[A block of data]
■ ■ ■

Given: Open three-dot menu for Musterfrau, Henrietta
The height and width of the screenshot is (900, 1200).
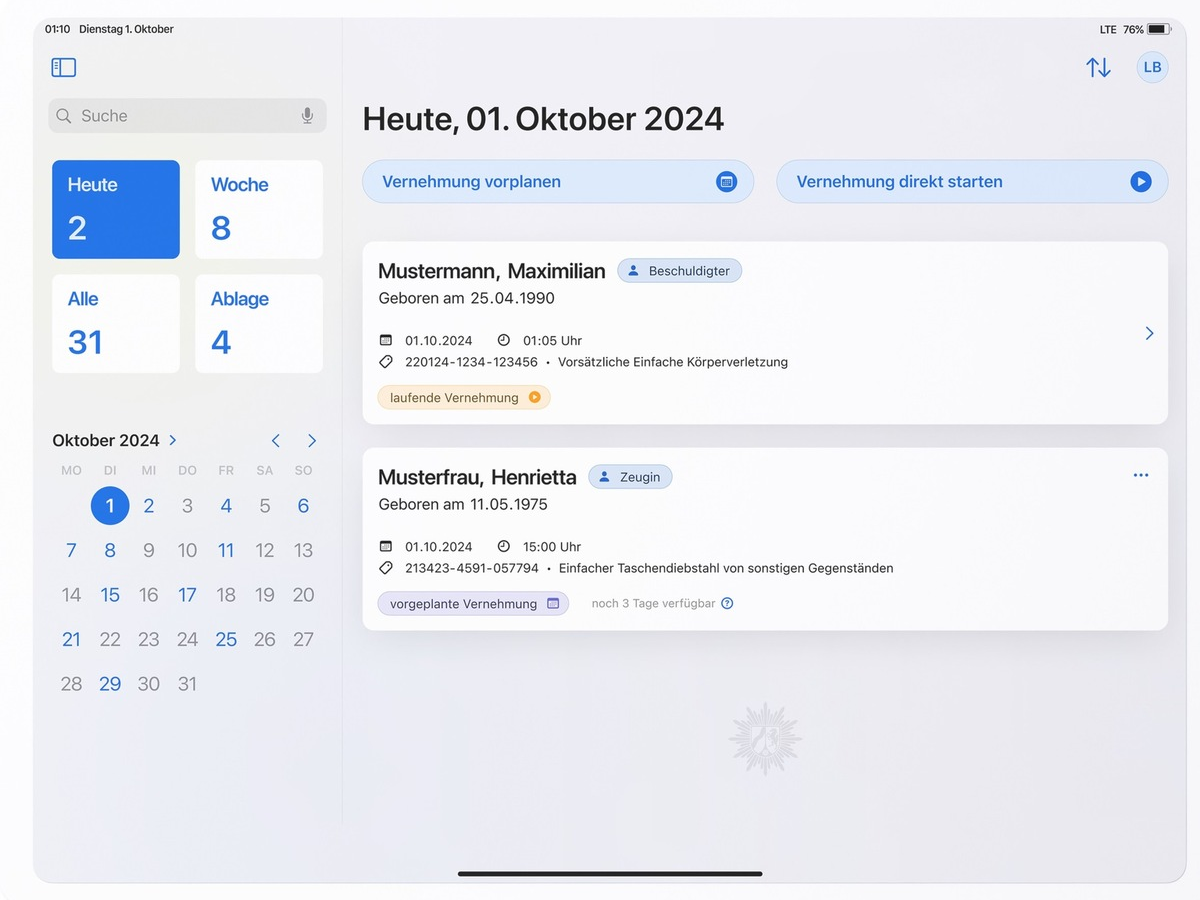Looking at the screenshot, I should tap(1141, 476).
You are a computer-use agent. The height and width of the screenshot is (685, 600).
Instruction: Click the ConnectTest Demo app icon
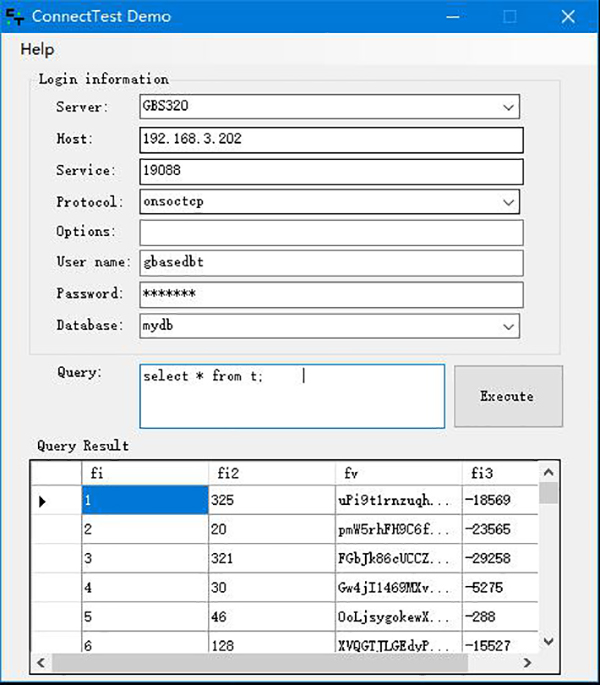15,17
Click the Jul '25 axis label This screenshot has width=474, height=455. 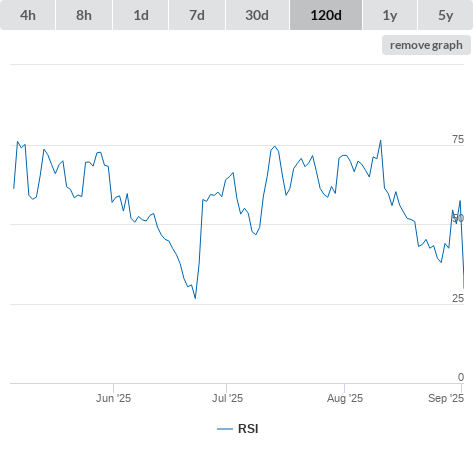click(227, 398)

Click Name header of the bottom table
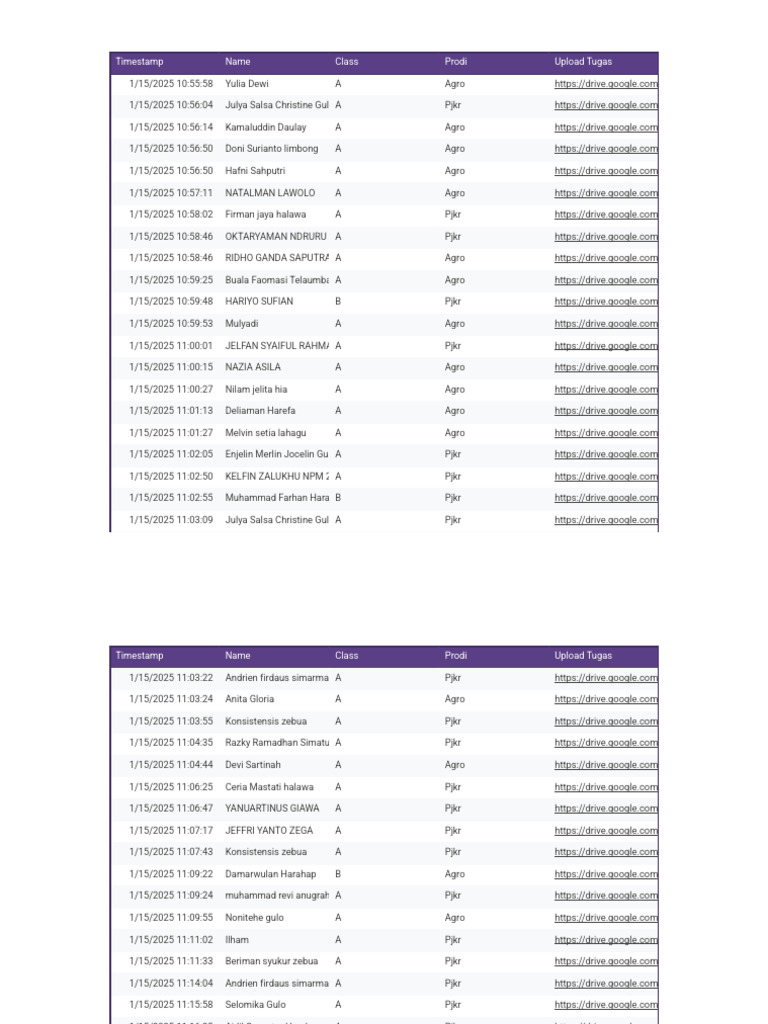click(x=238, y=656)
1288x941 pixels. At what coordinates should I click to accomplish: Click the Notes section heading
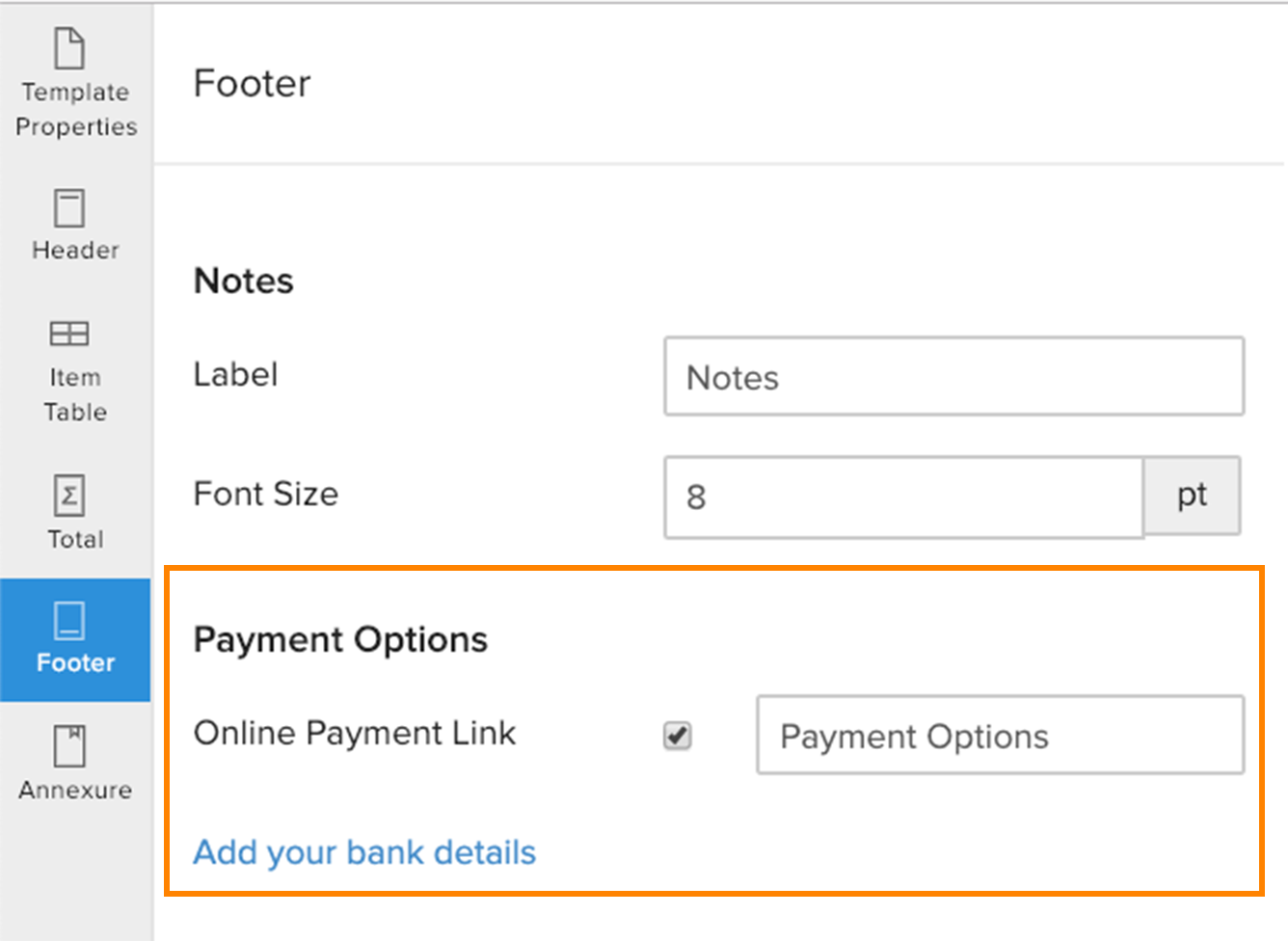pos(243,281)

■ ■ ■

Requirements: Could you arrange the lines above as a two-column CSV with the headers input and output? Begin at the line that has "1288x941 pixels. At" and stop after the last line. Put each text and its answer in one quoted field, turn line breaks into spaces, and leave the pictures out.

The output:
input,output
"1288x941 pixels. At what coordinates should I click to accomplish: Click the Notes section heading","pos(243,281)"